Your assignment: Repeat exactly, please, the lines that begin at the start of the listing and end at the line holding "Given: Click the Analityka bar chart icon".

Input for this task:

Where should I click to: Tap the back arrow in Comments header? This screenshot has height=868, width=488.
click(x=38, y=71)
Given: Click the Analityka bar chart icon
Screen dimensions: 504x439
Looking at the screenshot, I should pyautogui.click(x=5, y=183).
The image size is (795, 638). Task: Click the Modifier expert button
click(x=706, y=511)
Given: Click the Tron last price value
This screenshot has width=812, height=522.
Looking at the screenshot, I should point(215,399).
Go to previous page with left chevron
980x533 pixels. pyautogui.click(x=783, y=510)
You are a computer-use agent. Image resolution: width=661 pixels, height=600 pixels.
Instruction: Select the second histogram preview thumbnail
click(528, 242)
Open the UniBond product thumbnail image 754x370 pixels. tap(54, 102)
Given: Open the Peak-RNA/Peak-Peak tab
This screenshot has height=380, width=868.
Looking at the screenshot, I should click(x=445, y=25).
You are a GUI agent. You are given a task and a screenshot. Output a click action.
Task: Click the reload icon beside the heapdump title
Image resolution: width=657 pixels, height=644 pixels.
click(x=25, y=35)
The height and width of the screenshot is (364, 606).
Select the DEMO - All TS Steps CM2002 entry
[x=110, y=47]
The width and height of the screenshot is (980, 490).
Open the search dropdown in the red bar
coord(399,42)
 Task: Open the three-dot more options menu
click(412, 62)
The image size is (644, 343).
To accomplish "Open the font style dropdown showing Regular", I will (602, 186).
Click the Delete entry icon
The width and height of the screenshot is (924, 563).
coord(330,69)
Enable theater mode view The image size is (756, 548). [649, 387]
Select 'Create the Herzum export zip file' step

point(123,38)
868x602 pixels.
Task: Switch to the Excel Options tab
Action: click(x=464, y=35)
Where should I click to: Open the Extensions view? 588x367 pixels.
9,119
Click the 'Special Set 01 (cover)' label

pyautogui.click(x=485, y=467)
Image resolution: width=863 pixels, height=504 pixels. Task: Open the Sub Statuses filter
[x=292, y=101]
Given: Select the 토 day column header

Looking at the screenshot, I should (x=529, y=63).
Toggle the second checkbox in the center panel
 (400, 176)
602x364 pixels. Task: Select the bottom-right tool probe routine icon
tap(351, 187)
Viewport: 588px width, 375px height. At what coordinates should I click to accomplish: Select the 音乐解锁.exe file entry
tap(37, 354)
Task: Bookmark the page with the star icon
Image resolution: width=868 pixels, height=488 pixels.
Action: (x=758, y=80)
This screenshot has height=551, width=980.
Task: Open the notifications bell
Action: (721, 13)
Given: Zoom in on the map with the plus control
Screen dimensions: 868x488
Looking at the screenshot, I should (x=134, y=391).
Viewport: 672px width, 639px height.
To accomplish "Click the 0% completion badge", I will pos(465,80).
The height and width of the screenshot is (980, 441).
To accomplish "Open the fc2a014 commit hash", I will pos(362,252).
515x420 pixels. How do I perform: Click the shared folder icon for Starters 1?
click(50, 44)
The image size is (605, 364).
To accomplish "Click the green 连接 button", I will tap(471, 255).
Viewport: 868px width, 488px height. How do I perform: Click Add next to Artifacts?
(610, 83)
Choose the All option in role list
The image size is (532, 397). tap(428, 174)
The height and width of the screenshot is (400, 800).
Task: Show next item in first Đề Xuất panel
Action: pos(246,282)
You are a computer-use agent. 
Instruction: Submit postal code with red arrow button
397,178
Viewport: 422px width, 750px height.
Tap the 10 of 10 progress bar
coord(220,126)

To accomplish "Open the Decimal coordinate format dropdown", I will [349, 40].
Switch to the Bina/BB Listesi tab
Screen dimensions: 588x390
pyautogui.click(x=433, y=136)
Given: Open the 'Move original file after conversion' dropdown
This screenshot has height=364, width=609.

Output for this exercise:
Where should I click to: Tap the back arrow in Comments header? This screenshot has height=868, width=488.
click(x=38, y=71)
Given: Click the Analityka bar chart icon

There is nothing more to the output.